Exercise goal:
The expected output is the set of lines below beginning at the one that contains "Click the N y-axis label of FALL plot" and ending at the final line, reproduced exactly.

════

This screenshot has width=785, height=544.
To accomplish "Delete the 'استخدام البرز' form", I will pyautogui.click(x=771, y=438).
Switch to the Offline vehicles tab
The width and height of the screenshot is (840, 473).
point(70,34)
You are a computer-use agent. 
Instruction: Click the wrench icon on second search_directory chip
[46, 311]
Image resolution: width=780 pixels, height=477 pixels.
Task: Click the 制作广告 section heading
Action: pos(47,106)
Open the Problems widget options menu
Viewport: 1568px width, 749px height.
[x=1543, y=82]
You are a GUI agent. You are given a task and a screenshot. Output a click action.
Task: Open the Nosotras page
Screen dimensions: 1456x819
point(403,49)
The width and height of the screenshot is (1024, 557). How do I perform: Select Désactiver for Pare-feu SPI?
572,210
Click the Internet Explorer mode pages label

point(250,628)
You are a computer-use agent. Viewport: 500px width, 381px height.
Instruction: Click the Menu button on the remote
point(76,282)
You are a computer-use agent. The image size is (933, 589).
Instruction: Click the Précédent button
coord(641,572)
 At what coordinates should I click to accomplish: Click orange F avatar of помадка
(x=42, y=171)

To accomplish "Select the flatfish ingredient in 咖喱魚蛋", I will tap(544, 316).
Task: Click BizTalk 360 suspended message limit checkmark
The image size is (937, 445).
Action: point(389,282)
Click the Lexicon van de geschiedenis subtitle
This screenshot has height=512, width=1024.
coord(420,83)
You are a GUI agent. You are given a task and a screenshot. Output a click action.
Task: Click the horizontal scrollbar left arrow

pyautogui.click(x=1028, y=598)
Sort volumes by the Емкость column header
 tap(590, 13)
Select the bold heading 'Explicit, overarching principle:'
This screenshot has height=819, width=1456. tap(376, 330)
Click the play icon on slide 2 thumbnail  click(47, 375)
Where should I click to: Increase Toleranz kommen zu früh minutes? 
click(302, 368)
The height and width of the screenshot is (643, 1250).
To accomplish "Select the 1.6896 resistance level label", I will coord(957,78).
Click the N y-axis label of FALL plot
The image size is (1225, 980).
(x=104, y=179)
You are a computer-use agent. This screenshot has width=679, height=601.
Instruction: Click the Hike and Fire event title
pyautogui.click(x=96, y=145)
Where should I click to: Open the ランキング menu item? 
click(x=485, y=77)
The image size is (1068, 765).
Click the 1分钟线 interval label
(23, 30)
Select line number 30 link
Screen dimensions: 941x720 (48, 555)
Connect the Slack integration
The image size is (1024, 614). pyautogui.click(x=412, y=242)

════

Response:
Click the N y-axis label of FALL plot
The image size is (1225, 980).
(x=104, y=179)
You are a computer-use agent. This screenshot has width=679, height=601.
Instruction: Click the Hike and Fire event title
pyautogui.click(x=96, y=145)
Where should I click to: Open the ランキング menu item? 
click(x=485, y=77)
The image size is (1068, 765).
Click the 1分钟线 interval label
(23, 30)
Select line number 30 link
Screen dimensions: 941x720 (48, 555)
Connect the Slack integration
The image size is (1024, 614). pyautogui.click(x=412, y=242)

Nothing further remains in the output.